Con un leve sonido de desgarro, la espada corta en la mano de Chen Changsheng atravesó la brillante armadura de Xue He, rompió su cuerpo, duro como el metal y la piedra tras la purificación de médula, y continuó avanzando como un viento violento, como si quisiera destruir todo lo que se interpusiera en su camino.
¡Un rugido de ira mezclado con conmoción y dolor resonó!
Xue He nunca imaginó que, por un descuido, permitiría que este joven del Reino de la Penetración de lo Oculto tuviera éxito, poniéndolo en una situación tan peligrosa. ¡Su verdadera energía interna estalló violentamente!
La punta de la espada de Chen Changsheng no pudo avanzar más. Xue He, usando todo su cultivo de toda una vida, concentró su dominio estelar en su pecho, deteniendo la espada con su verdadera energía interna. ¡Mientras tanto, su cuchilla continuó cayendo hacia el cuello de Chen Changsheng! No importaba si la espada de Chen Changsheng no podía avanzar más; incluso si pudiera, solo heriría gravemente a Xue He. ¡Pero ese golpe de cuchilla seguramente le cortaría la cabeza!
Hasta aquí.
Chen Changsheng sabía que había perdido.
No esperaba que un experto en el Reino de la Concentración Estelar, en un momento de vida o muerte, pudiera liberar una fuerza de combate tan aterradora, y convertir su verdadera energía interna en algo casi tangible.
A su edad, poder cultivar hasta el nivel superior del Reino de la Penetración de lo Oculto ya se consideraba un genio sin igual. Pero frente a un experto en el Reino de la Concentración Estelar, todavía parecía frágil e incapaz de resistir un golpe. Incluso con la guía de Su Li, incluso si había superado su propio límite. Perder ante Xue He era algo bastante natural. Pero, ¿por qué todavía sentía resentimiento? ¿Resentimiento por morir, o resentimiento por estar a punto de morir sin haber podido herir realmente a Xue He? Chen Changsheng no pensaba así. Sabía que podía herir a Xue He, así que continuó atacando, sin importarle que pudiera morir al instante siguiente.
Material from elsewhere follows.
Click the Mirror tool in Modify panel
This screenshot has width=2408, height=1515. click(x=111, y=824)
En los combates entre cultivadores, rara vez se veía la escena de cambiar la trayectoria de la espada en el último momento, porque eso violaba el sentido común del cultivo y las leyes de la naturaleza. A menos que, antes de atacar, ese cambio ya estuviera oculto dentro de la técnica de la espada. Tales técnicas de espada eran extremadamente raras. En los últimos años, la más famosa de estas técnicas se llamaba la Espada que Quema el Cielo.
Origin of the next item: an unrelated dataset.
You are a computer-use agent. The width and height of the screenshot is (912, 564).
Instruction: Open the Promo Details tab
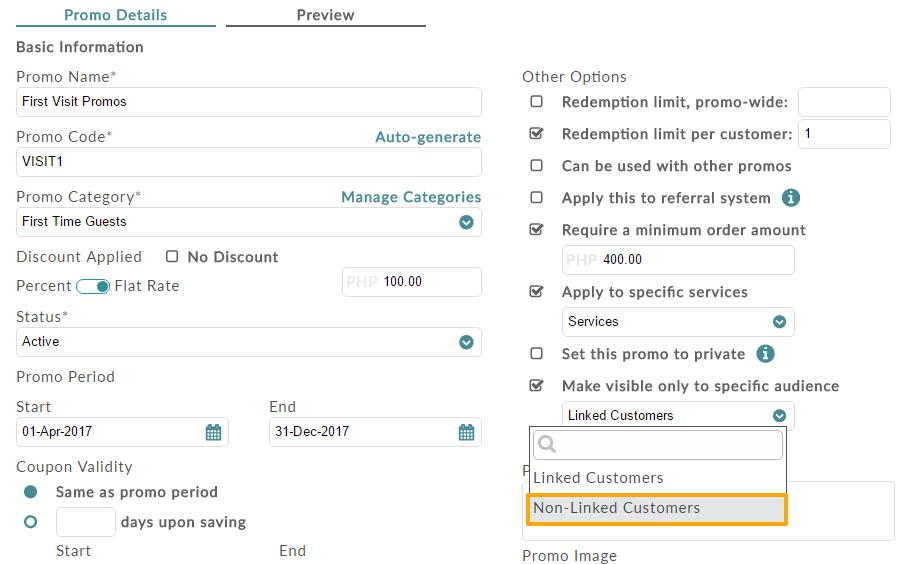click(115, 15)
La Espada que Quema el Cielo era una técnica de la Montaña Li, una espada secreta creada por el propio Su Li. En cuanto a su sutileza, incluso superaba a la Espada Secreta del Cuervo Dorado.
Chen Changsheng estaba usando la Espada que Quema el Cielo. Conocía esta técnica; la había usado en el Gran Examen de la Corte, pero en aquel entonces usó su puño como espada. Esta era la primera vez que realmente usaba este golpe de espada.
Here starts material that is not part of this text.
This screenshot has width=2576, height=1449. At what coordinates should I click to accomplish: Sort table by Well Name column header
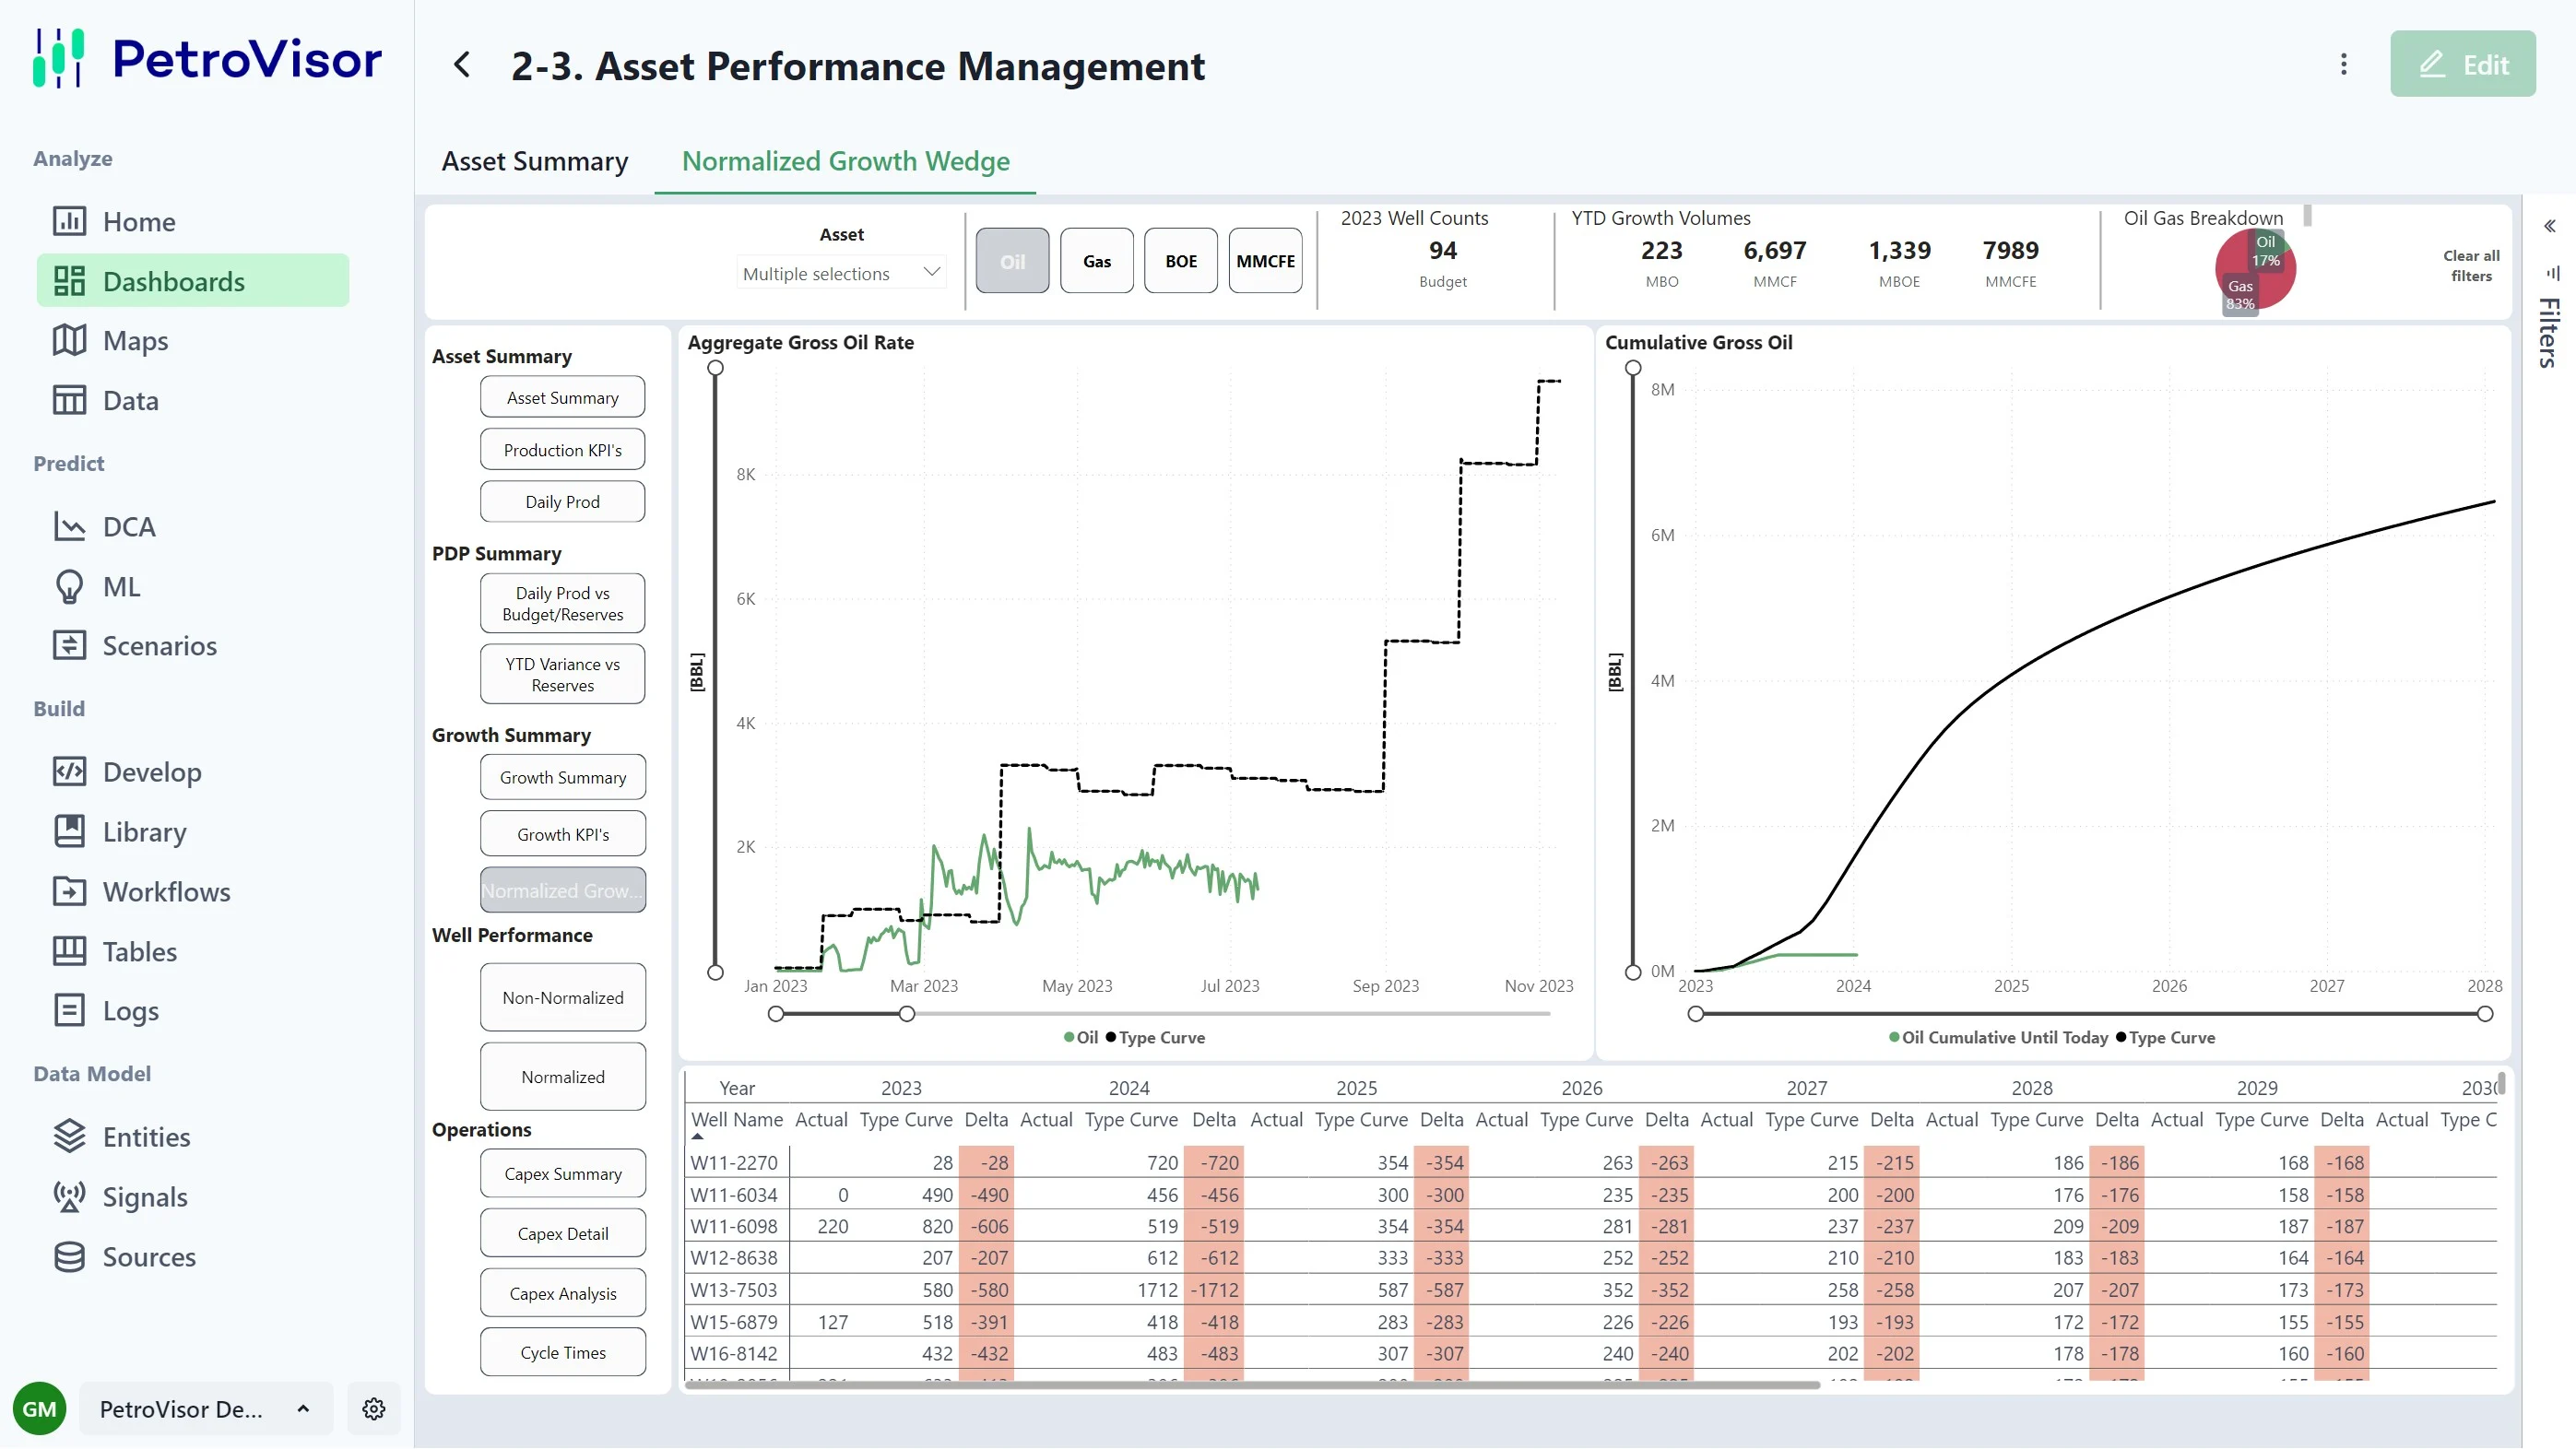[x=737, y=1120]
La espada de Chen Changsheng se levantó hacia arriba de una manera difícil de comprender, dibujando una línea aparentemente natural en la brillante armadura de Xue He. ¡La dura armadura se rompió y astilló sin cesar, salpicando fragmentos!
Era como un campo incendiado por un rayo, escupiendo llamas hacia el cielo.
¡Ssssh! Un sonido clarísimo resonó.
Un chorro de sangre brotó. El brazo izquierdo de Xue He fue cortado y voló hacia el cielo.
Casi al mismo tiempo, la cuchilla de Xue He cayó sobre el cuello de Chen Changsheng.
Un estruendo como un trueno explotó. Las llamas en el campo se extinguieron por completo.
Las rodillas de Chen Changsheng cayeron pesadamente en el suelo frente al carro. La tierra tembló y una gran nube de polvo se levantó.
La Espada de la Montaña y el Mar y las otras cinco espadas restantes cayeron del cielo en ese momento, con un sonido metálico, a su lado.